[Data for the task]
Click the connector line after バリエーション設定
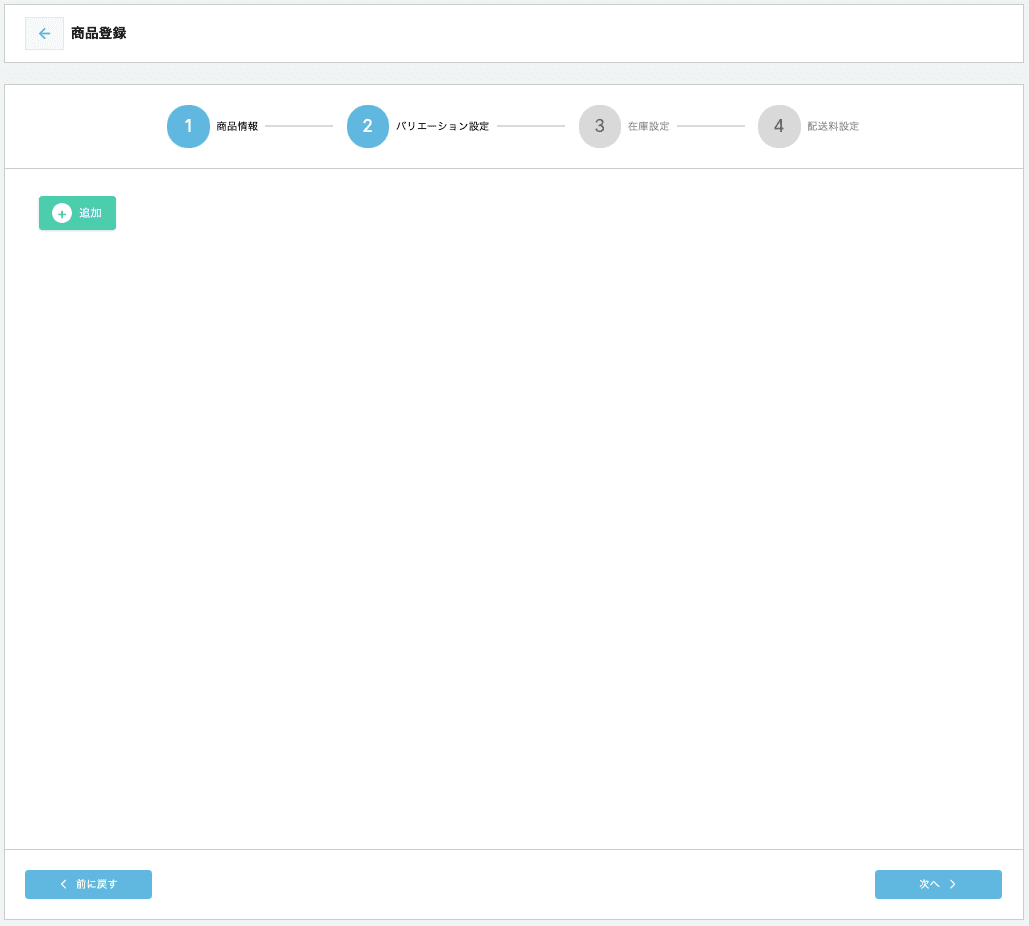The height and width of the screenshot is (926, 1029). [531, 126]
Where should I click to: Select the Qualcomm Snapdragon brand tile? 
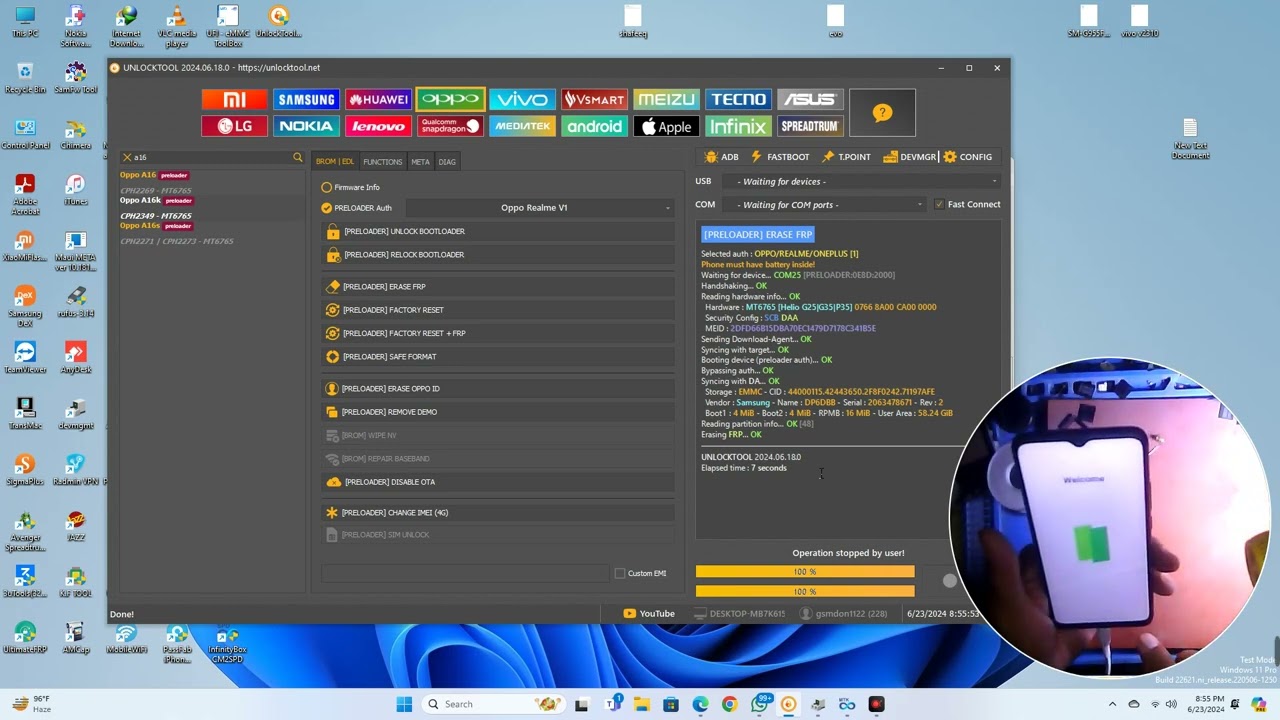point(450,126)
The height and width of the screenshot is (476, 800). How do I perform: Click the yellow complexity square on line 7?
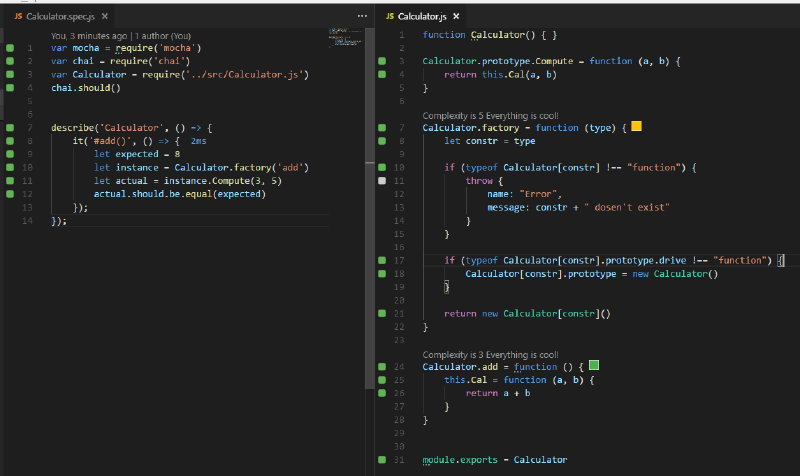click(636, 127)

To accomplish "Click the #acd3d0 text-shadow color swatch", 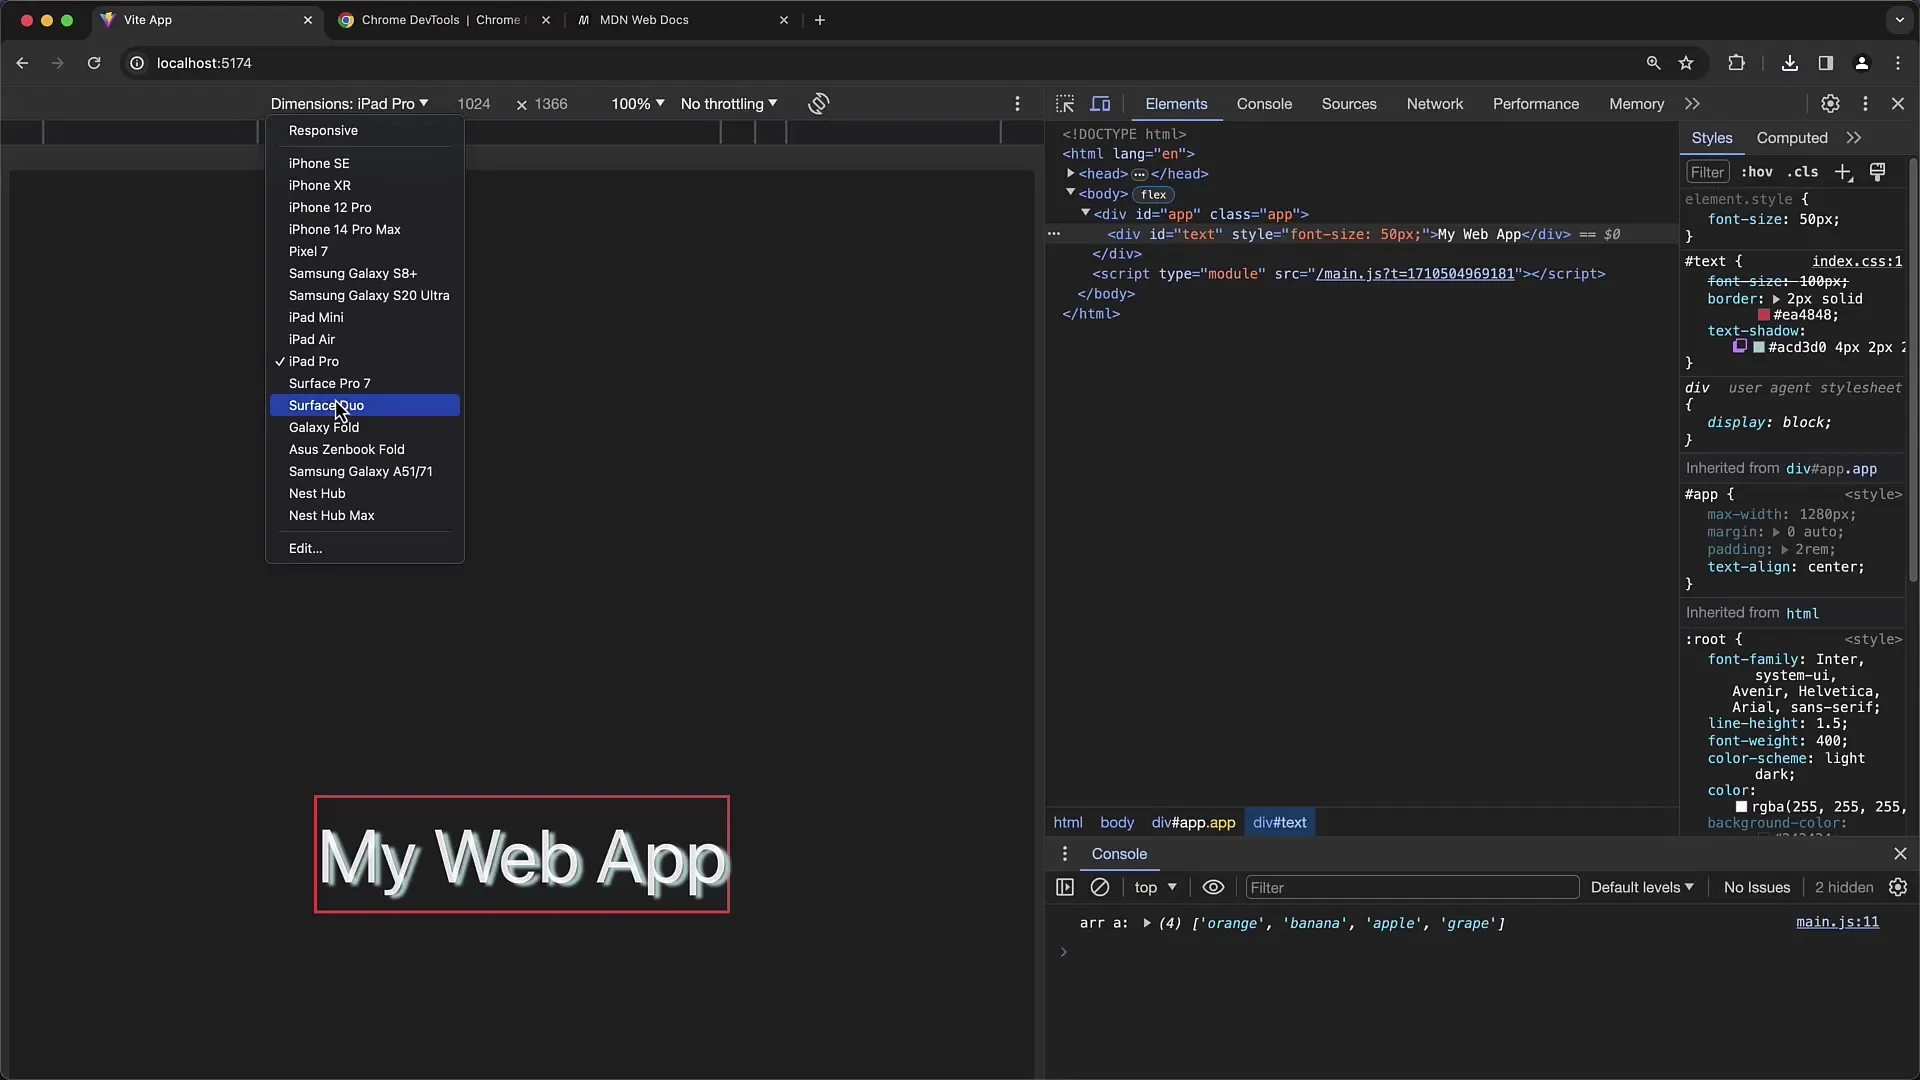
[/Data for the task]
# Work required
An exact repeat of all the data is required, pictures excluded.

# Task output
Click the connector line after バリエーション設定
The height and width of the screenshot is (926, 1029). [531, 126]
Where should I click to: Select the Qualcomm Snapdragon brand tile? 
point(450,126)
The height and width of the screenshot is (476, 800). How do I perform: Click the yellow complexity square on line 7?
click(636, 127)

To accomplish "Click the #acd3d0 text-shadow color swatch", 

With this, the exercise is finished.